The subject matter of different disciplines within the human sciences seems equally disparate: social interactions, exchanges of goods/money, the past, texts, and concepts/ideas. My suggestion is despite the disparate character of the objects being studied, the human sciences actually study a particular type of entities that are decisively different from the type of entities studied by the natural sciences. While natural science studies inanimate matters of all kinds, the human sciences study what I call 'meaningful phenomena' (see section 4 below). To my mind, the methodological difference we observe is a consequence of differences in the nature of the entities being studied. Science, in the most general sense, designs and uses methods in accordance to what suits the study of the objects they are interested in.
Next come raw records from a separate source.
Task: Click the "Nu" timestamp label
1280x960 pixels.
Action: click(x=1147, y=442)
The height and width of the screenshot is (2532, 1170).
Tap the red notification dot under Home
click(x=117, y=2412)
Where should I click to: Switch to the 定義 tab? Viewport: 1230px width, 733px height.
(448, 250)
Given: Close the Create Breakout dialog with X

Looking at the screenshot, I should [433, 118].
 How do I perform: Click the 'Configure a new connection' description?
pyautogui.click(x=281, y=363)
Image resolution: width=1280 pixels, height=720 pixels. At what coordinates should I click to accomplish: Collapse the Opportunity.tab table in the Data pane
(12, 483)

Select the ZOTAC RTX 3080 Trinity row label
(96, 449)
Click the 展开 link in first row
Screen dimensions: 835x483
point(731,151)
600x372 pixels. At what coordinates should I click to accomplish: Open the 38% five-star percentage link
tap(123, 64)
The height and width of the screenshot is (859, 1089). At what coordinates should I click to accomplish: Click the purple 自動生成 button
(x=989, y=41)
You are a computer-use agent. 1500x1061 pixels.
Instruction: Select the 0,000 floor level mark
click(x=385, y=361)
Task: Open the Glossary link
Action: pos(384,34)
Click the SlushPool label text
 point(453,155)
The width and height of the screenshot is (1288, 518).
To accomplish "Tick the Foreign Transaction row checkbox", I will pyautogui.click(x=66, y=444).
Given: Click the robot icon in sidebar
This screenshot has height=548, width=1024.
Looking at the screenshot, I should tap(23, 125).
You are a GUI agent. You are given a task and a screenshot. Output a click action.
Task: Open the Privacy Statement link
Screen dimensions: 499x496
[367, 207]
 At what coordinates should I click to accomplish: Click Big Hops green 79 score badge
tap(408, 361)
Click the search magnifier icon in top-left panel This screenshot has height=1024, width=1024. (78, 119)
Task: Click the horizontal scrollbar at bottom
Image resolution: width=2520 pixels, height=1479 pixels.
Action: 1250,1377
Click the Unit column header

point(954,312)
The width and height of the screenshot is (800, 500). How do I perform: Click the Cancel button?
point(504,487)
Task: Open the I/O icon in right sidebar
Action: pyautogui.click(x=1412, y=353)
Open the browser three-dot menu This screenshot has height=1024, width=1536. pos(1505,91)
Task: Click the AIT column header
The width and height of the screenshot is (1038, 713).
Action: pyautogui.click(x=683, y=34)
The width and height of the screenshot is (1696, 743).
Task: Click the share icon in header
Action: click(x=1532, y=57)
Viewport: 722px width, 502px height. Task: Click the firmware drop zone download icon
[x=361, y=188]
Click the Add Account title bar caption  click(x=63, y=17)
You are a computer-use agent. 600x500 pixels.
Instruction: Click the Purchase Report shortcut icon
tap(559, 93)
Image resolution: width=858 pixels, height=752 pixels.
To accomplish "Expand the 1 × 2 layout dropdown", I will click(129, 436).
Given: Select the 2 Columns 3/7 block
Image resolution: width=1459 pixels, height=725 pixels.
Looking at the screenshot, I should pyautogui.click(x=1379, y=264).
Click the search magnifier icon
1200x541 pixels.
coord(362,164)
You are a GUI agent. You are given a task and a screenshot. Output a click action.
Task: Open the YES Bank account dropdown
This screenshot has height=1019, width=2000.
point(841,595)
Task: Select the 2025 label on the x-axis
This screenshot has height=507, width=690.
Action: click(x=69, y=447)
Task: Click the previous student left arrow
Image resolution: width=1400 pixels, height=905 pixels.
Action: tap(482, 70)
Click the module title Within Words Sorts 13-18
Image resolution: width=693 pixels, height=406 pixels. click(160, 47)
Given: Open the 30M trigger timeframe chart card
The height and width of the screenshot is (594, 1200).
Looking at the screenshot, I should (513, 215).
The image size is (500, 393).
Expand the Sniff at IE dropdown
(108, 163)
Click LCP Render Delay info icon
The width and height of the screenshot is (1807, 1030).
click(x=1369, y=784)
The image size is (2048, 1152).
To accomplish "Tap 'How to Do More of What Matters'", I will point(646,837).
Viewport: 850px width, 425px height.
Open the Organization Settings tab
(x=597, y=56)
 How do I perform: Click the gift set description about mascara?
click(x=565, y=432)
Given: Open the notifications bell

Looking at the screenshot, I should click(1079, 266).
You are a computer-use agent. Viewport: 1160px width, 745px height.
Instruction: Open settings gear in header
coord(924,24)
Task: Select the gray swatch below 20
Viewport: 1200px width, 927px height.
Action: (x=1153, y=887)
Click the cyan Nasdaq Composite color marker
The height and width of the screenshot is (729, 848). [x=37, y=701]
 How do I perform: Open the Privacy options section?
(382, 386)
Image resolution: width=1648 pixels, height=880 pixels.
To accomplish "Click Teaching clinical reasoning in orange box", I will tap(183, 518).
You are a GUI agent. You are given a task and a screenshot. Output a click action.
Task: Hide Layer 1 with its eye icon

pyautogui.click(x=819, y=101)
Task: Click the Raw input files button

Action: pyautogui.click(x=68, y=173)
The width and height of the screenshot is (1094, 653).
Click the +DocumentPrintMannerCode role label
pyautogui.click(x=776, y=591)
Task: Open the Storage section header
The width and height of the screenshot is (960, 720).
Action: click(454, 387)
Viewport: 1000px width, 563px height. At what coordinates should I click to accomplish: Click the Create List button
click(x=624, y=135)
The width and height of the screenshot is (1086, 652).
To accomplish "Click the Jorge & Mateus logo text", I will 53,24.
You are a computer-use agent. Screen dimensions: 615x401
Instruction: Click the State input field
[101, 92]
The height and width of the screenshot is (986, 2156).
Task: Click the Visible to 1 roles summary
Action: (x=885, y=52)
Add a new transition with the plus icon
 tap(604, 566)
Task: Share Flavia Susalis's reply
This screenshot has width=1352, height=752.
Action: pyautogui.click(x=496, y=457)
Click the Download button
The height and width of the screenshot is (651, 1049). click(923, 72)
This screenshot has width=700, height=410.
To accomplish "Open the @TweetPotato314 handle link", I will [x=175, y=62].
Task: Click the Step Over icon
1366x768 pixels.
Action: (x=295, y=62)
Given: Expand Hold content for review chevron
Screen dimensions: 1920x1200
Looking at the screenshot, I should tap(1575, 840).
This is the rational thing to do.

The natural sciences

Natural science, I suggest, is the study of what I will call the merely physical; unconscious physical matter in all its forms. Of course, some scientific disciplines traditionally classified as natural sciences, e.g. medicine and biology, do study conscious beings, like humans. But, ex hypothesi, in so far as this study is correctly labelled 'natural science' it only studies the physiology of humans. It is possible to study most of the functions of the body quite independently of what goes on in the consciousness of the person inhabiting that body. However, when medicine diverts its attention to the investigation of a patient's wishes, wants and preferences (e.g. psychosomatic disorders)things that we are at present unable to understand in physical termsit is no longer involved in pure natural science. And, typically, the study of psychosomatic disorders suffers from the same criticism as the human sciences; lack of decisive evidence and strict laws that can give accurate predictions and/or treatments. It is important to discern here between approaches that assume that fixing the mind is to fix the body, e.g. with the use of chemicals, which is a natural science approach, and those who assume that to fix the mind might at least require a combination of chemicals and some form of cognitive approach. This apparently interdisciplinary approach, it seems to me, consists in the simultaneous application of two distinct types of treatment that we hope will interact in ways we do not yet fully understand. Who knows what the future will reveal about the connection.